Assignment 1 ->
Answer these questions from the amylin conjugate passage, one answer per line, marked (a), (b), (c) to match.
(a) For how long and at what temperature was the human amylin solution reacted?
(b) At how many minutes does the chromatogram show the peak of monoPEGylated amylin?
(c) Which protein served as the control for non-specific binding?
Assignment 2 ->
Rewrite the amylin conjugate passage from "1. Preparation of" to "1 human amylin.", changing "2h" to "3h".
Assignment 3 ->
Continue the amylin conjugate passage from its last sentence.

Source extract ->
The examples that follow concern particular embodiments of the present invention and are not intended to, in any way, limit the scope of the attached claims.

1. Preparation of a conjugate according to the invention

Reaction for 2h at 25 °C of a 5 mg/mL human amylin solution in the presence of 10 mM PBS (phosphate buffer solution) pH 7.4, and a molar excess of 5 mPEG / 1 human amylin.

The reaction is quenched by the addition of an equal amount of 30 % acetonitrile/0.1 % trifluoroacetic acid (in water) and then chromatographed in a C18 Kromasil reversed phase column at 4 mL/min, detector set at 220 nm. (Kromasil is a product line commercialized by Separation Products group, a department of AkzoNobel company, Sweden). This purification process is shown in figure 1. The chromatogram shows a peak of monoPEGylated amylin at 12 minutes.

Matrix-assisted laser desorption and ionization-time-of flight mass spectrometry (MALDI-TOF-MS) was performed to characterized monoPEGylated human amylin. Figure 2 shows the peak of monoPEGylated human amylin at 9 Kda. 2. Receptor binding assay of human amylin and monoPEGylated human amylin

Purified monoPEGylated human amylin was assayed for RAMP2 and RAMP3 coreceptor binding interaction.

RAMP (receptor activity modifying protein) was labeled with fluorescein isothiocianate for 1 h at 4 °C in PBS (fetal bovine serum) pH 7.4, and purified by size exclusion chromatography (SEC) in Sepharose G25 (agarose-based chromatography media, provided by the US company GE Healthcare) using the same buffer. Labelling was confirmed by UV absorbance measurements at A280 and A490, allowing estimation of coupling efficiency, relying on about 0.5 fluoresce! n/RAMP molecule. Binding was performed by measuring the fluorescence anisotropy of RAMP-FITC (fluorescein isothiocyanate) as a function of free murine amylin, human amylin-PEGylated and by using the unrelated protein hen egg white lisozyme (HEWL) as a control for non-specific binding.

Extracted records ->
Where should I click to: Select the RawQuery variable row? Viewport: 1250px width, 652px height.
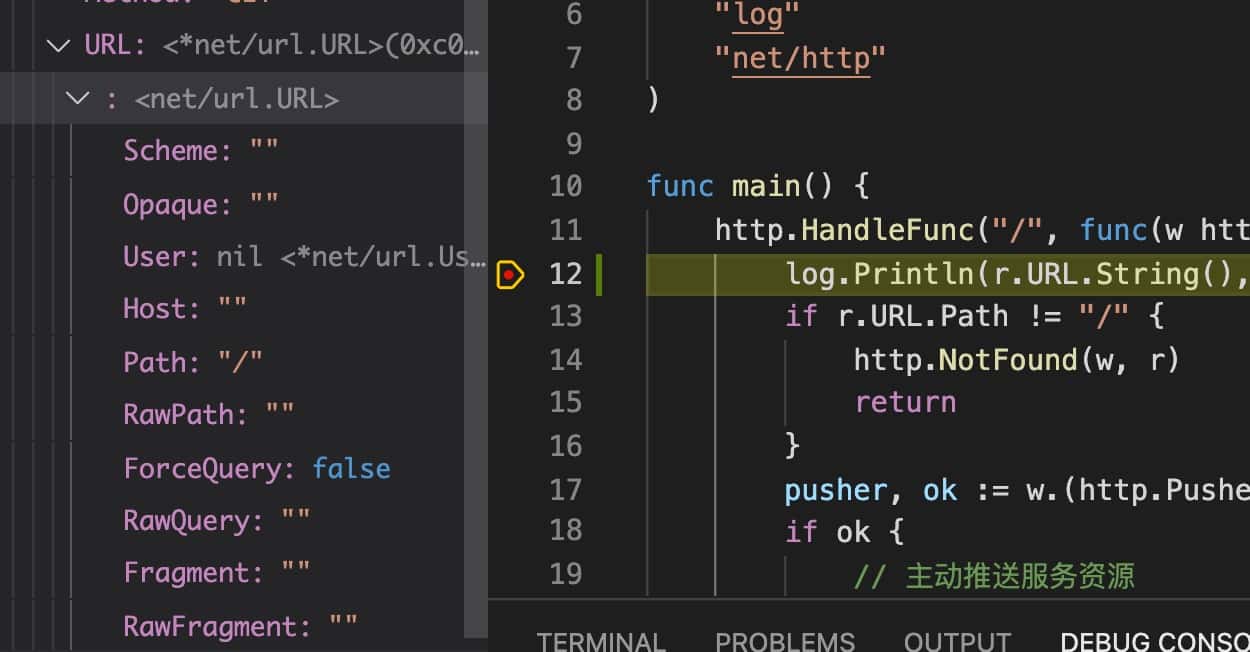244,520
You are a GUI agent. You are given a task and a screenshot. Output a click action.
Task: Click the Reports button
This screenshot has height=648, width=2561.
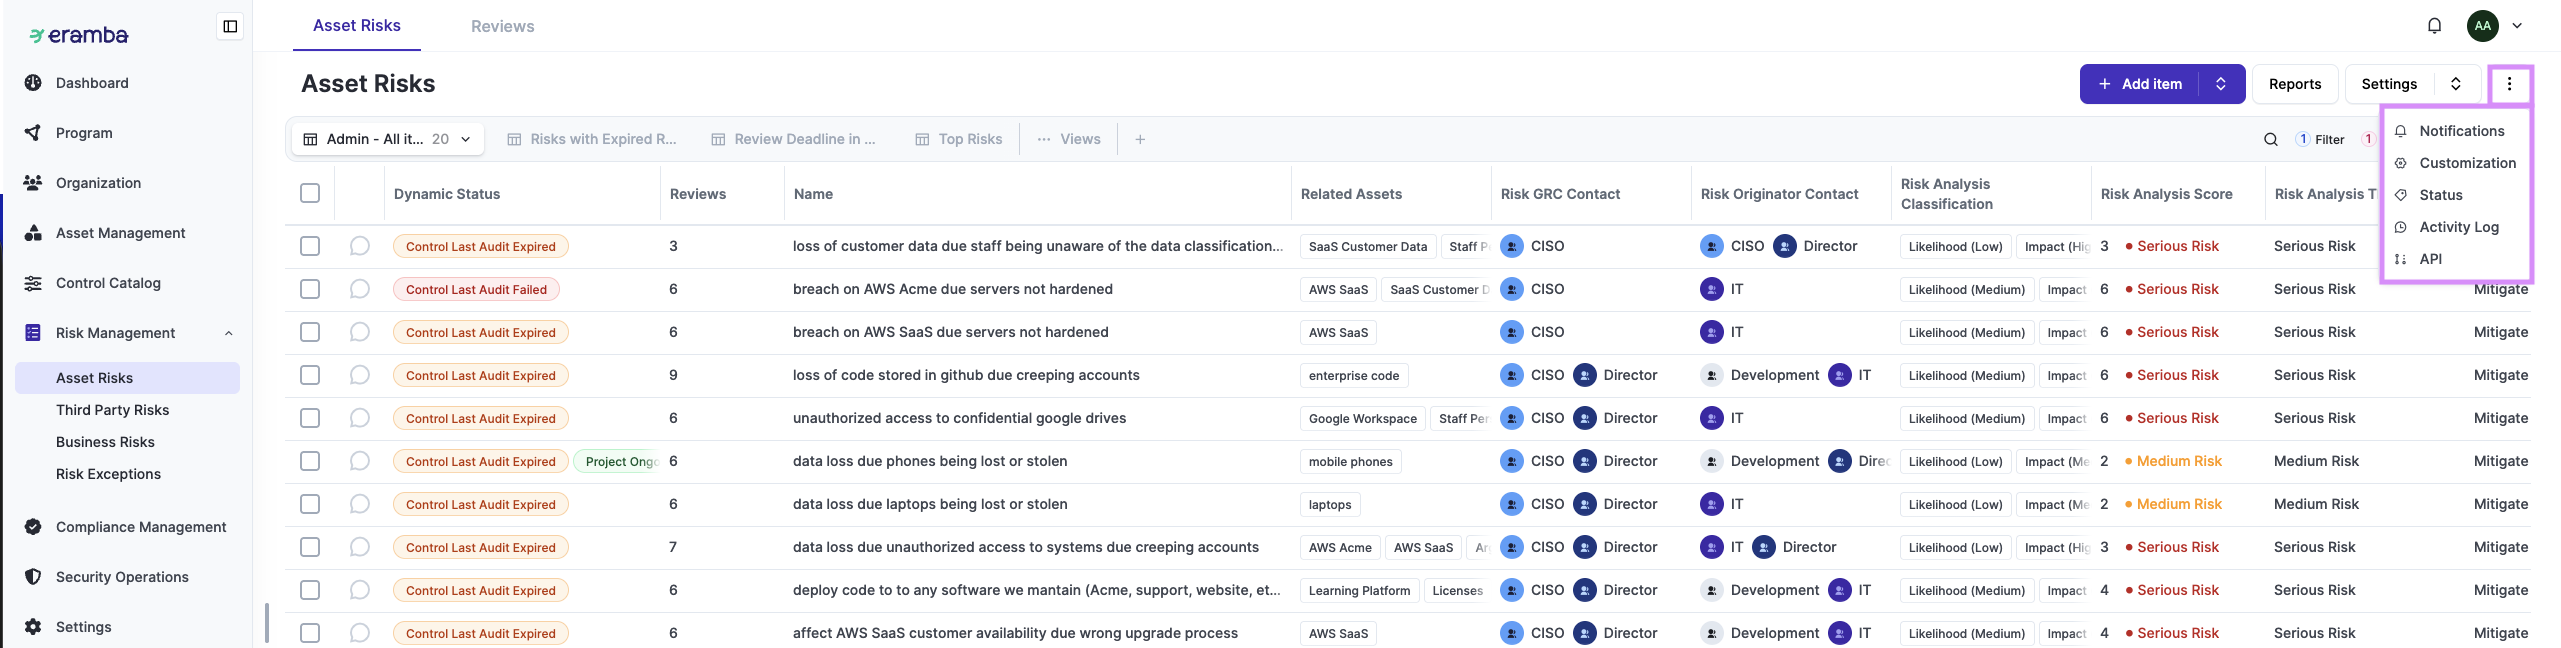pyautogui.click(x=2294, y=84)
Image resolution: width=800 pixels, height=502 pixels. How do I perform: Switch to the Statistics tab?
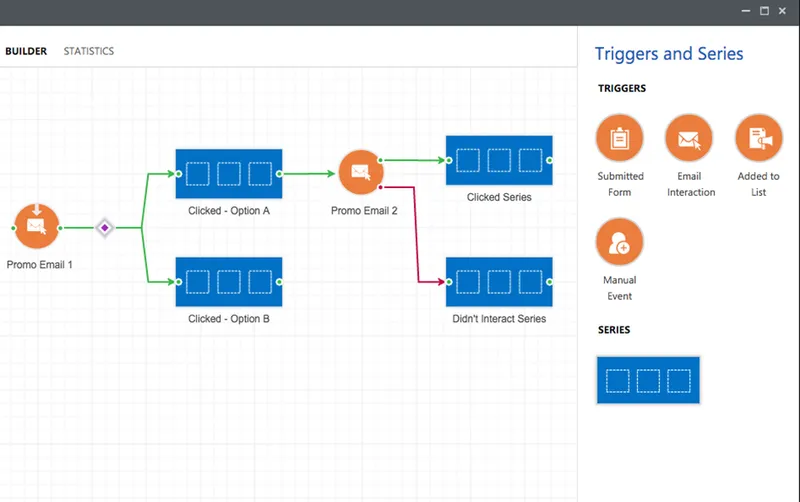pos(89,51)
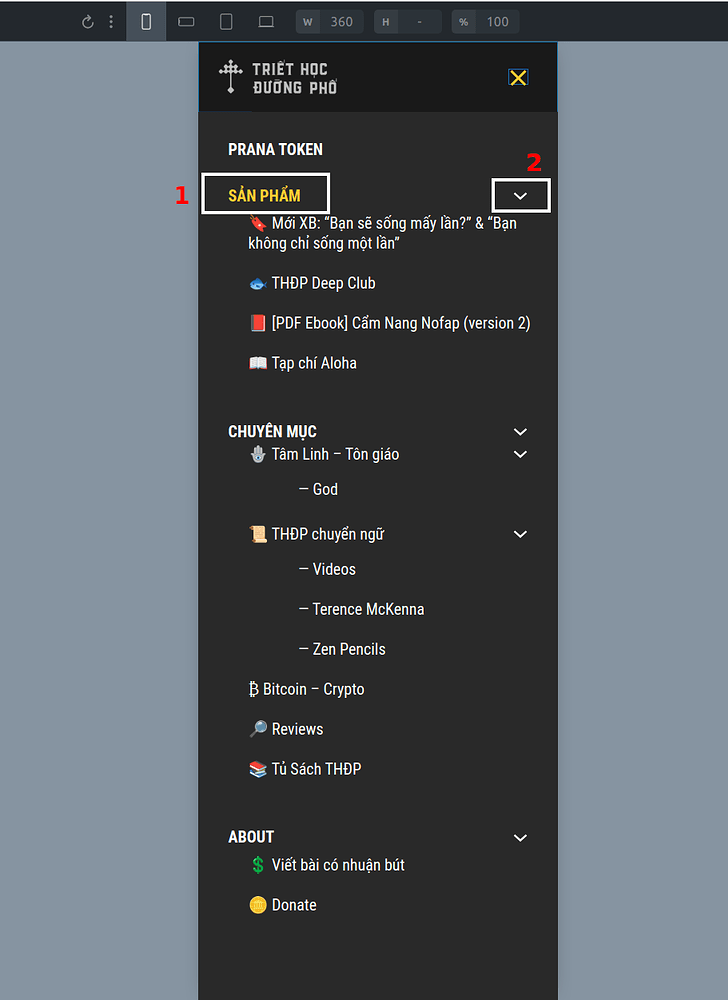Viewport: 728px width, 1000px height.
Task: Click the magnifier icon next to Reviews
Action: [257, 729]
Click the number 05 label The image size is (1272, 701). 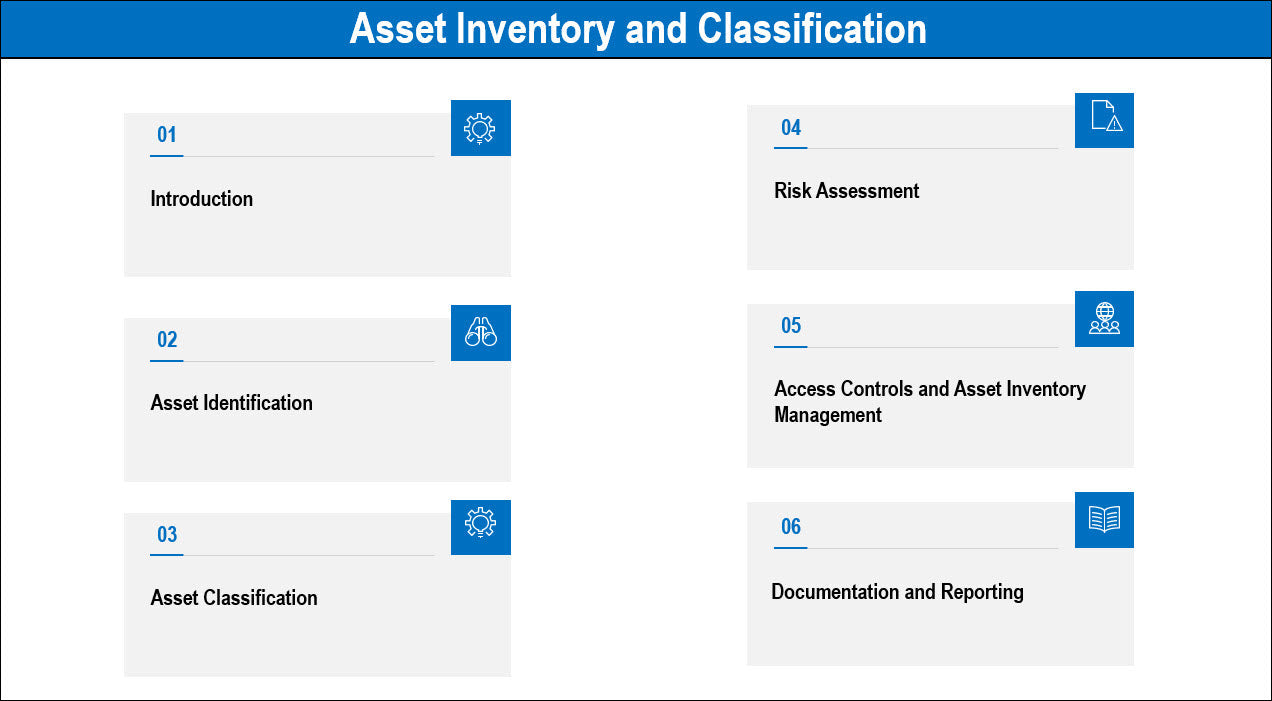[790, 326]
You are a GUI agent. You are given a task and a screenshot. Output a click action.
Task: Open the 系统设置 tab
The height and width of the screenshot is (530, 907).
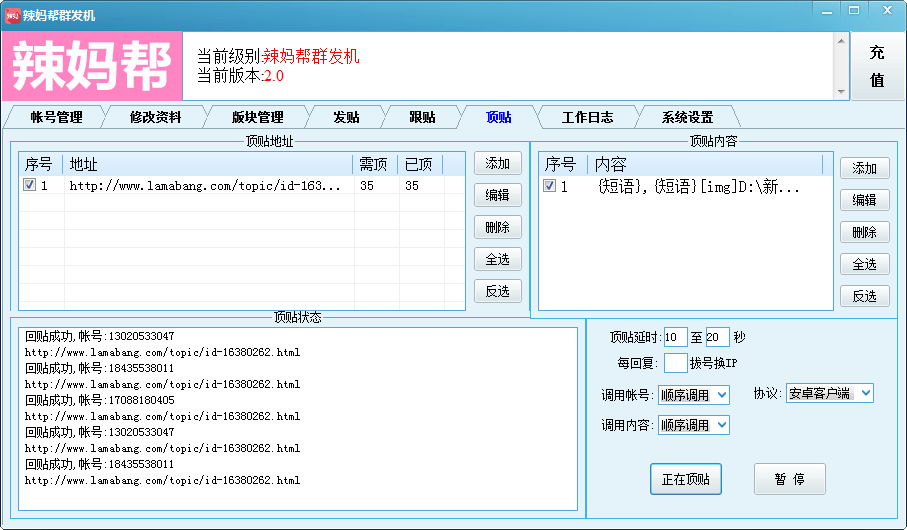click(x=687, y=117)
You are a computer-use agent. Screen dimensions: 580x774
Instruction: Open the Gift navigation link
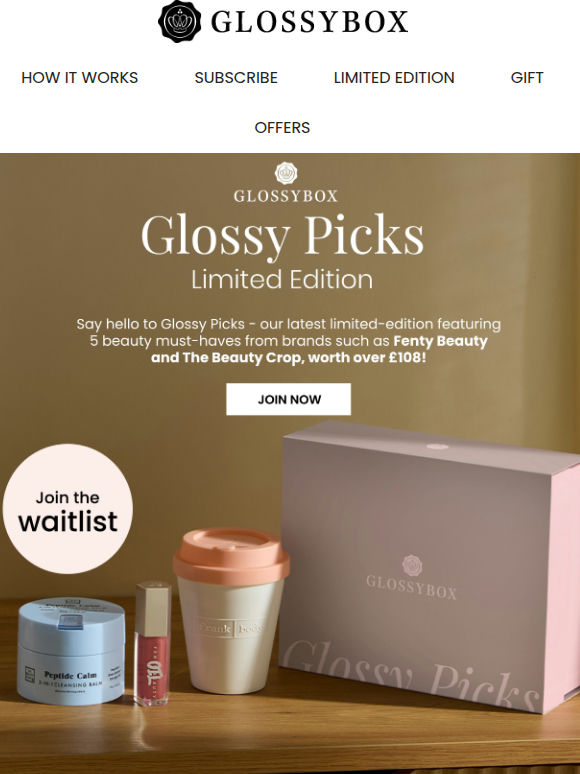click(527, 77)
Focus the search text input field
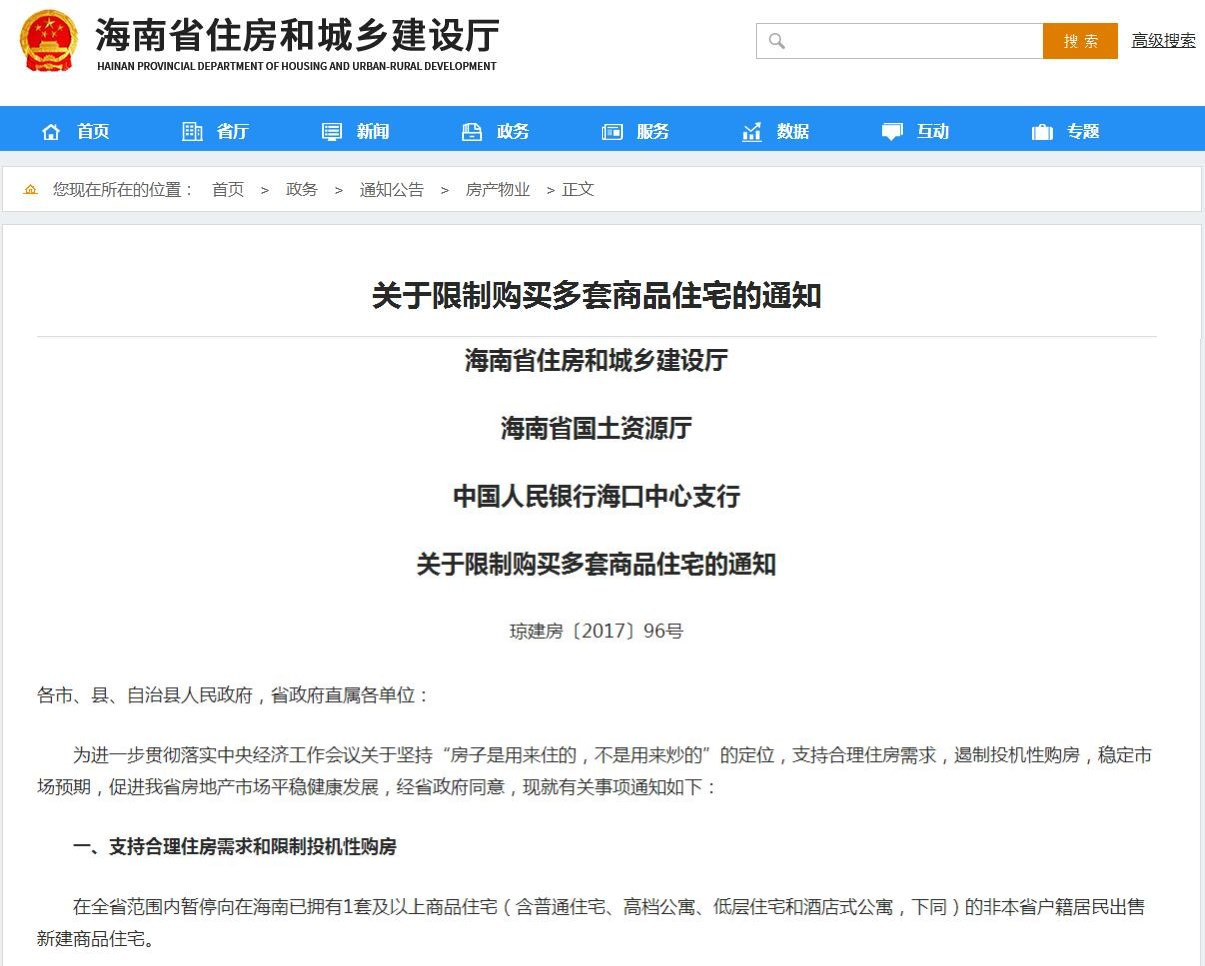This screenshot has height=966, width=1205. pyautogui.click(x=912, y=41)

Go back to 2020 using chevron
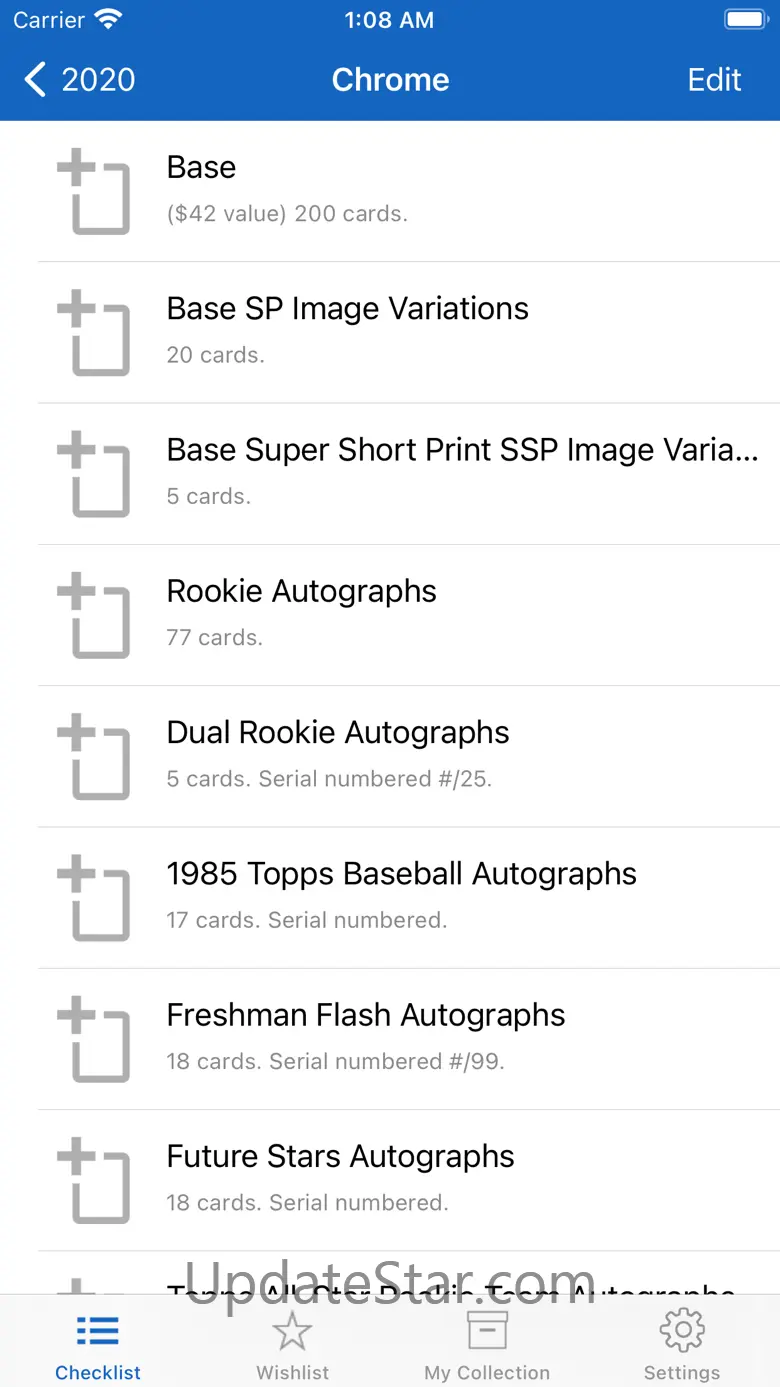pyautogui.click(x=36, y=80)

Response 1 ->
(a) 2h at 25 °C
(b) 12 minutes
(c) Hen egg white lisozyme (HEWL)

Response 2 ->
1. Preparation of a conjugate according to the invention

Reaction for 3h at 25 °C of a 5 mg/mL human amylin solution in the presence of 10 mM PBS (phosphate buffer solution) pH 7.4, and a molar excess of 5 mPEG / 1 human amylin.

Response 3 ->
According to Figures 3 and 4, binding assay show a similar apparent binding affinity of both free and purified monoPEGylated human amylin for the coreceptors RAMP2 and RAMP3, in duplicate assays (monoPEGylated human amylin C#1,C#2; and free amylin #1 and #2), indicating that the PEG moiety does not interfere with the coreceptor affinity. Control assay using HEWL show nonspecific binding to the coreceptor.

3 - Effect of PEGylation on the aggregation profile of human amylin.

Purified monoPEGylated human amylin of example 1 was re-suspended in DMSO and diluted to PBS pH 7.4 and allowed to incubate at 37°C. Samples were evaluated for amyloid aggregates by using the amyloid chromogenic probe thioflavin T (ThT).

Fig. 5 shows the results. Free Human amylin aggregates very fast. In 3 days, almost all free human amylin was aggregated in amyloid form. MonoPEGylated human amylin, at day 7, still shows no signs of aggregation. This assay proves that the PEGylation process was able to inhibit the agglomeration of human amylin. 4 - Pharmacokinetics of the PEGylated human amylin product

The pharmacokinetics of the monoPEGylated human amylin product were characterized in vivo in swiss mice. Mice were housed in a temperature-controlled room with a light-dark cycle of 12 h. Water and food were available ad libitum. Two groups were formed, control (free human amylin, not PEGylated) and PEGylated amylin. Animals received 100 uL of saline containing 10 μg of human amylin peptides, either free human amylin or purified monoPEGylated human amylin. Blood was collected retro-orbitally from mice (n=3 mice for each time interval), and the plasma was subjected to ELISA assay for human amylin as provided by the manufacturer (Millipore, Cat Number EZHA-52K - http://www.millipore.com/catalogue/item/ezha-52k).

Figure 6 shows fast plasma decay of free amylin, while the monoPEGylated human amylin shows longer duration of stability in plasma. This assay proves that the process of PEGylation of human amylin is capable of increasing its half-life.

A person skilled in the art may use the teachings of the description and examples given herein to perform the invention in equivalent embodiments which, though not expressly described, perform the same or similar functions to attain the same or similar results, and therefore are encompassed by the scope of protection of the attached claims.